Wednesday, March 12, 2025

The Great Aussie Battler

What happens when a cancer doctor gets cancer? No, it’s not a riddle, it is a media phenomenon. The doctor, who won Australian of the Year in 2024, was diagnosed with glioblastoma in 2023, and, went from unknown (at least in the public eye) to media sensation as he embarked on a new treatment regime that was documented on various social media platforms, enthusiastically picked up by mainstream media (MSM) and even captured for posterity (although a post publication note may be needed) in a recently published memoir.

Most, if not all, the public commentary has been positive. We love the story of a battler, and what better battler than a cancer doctor who gets the disease he has spent his life working to eradicate. It could be the feel good story of the Australian decade.
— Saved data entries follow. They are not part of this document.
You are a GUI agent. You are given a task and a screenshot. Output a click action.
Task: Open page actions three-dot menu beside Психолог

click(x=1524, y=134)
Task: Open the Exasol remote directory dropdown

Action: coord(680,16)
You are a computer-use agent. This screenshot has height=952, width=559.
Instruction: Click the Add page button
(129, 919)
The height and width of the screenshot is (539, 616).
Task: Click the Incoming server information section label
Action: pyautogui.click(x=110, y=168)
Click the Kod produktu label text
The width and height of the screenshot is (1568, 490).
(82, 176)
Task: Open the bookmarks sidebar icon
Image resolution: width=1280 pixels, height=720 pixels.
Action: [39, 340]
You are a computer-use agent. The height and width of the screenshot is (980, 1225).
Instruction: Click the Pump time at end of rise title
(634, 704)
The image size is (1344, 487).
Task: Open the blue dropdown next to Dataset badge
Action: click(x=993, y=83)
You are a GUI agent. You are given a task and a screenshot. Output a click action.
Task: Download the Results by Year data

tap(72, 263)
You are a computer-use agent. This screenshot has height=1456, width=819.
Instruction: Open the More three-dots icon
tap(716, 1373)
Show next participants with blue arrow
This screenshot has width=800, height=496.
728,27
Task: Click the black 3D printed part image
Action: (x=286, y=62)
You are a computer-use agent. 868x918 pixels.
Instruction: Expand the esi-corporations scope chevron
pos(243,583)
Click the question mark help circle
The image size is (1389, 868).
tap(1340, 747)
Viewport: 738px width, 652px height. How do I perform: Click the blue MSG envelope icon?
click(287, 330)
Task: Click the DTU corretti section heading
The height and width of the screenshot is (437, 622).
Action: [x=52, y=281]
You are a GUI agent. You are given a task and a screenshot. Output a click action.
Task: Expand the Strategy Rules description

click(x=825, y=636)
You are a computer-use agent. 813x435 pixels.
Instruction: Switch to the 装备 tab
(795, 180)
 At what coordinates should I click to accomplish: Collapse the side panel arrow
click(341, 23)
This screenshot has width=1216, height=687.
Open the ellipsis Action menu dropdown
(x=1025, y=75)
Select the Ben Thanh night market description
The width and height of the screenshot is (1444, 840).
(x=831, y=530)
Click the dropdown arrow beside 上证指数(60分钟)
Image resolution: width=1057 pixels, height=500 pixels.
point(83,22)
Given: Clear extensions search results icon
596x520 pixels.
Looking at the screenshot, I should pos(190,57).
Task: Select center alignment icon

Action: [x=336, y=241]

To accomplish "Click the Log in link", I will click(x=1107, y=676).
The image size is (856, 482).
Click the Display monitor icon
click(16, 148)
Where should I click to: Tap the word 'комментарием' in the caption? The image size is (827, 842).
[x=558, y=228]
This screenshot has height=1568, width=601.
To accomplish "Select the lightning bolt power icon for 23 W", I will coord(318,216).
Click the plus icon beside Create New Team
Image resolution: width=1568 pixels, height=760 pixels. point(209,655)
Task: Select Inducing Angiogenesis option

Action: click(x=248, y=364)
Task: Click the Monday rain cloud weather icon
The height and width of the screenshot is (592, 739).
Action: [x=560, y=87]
Except, it’s not, because, predictably, the cancer is back and time is limited.




The prognosis for glioblastomas is dismal and I can understand the desire, particularly for a relatively young and fit individual to try anything. What I don’t understand is the desire to make your private cancer journey so painfully public? Is it the TikTok/Instagram/Strava effect that if you didn’t post it (whatever it is), it didn’t happen? Is a cancer journey even analogous to my latest rip down the Mogo bike trails? I don’t think it is. One is a recreational pursuit, the other is a deeply personal, and probably (I don’t want to make any assumptions) traumatic journey that is unlikely to be improved upon by feeding a social media machine.

In a converse twisted kind of way, the inevitable recurrence of cancer seems somehow worse given the hype and near hysteria that accompanied the experimental treatment. The results of the neoadjuvant checkpoint therapy was described as “nothing short of phenomenal” and “generated in 10 weeks discoveries that would normally take years.” Where have we heard that hype before? Posted public comments such as “supposedly incurable brain cancer” must now make anyone with any sort of empathy weep. Is this “desperation oncology” as one prominent cancer clinician/researcher has written or merely the human propensity to have our hope validated by a larger audience? And does anyone, least of all, the afflicted individual, truly benefit?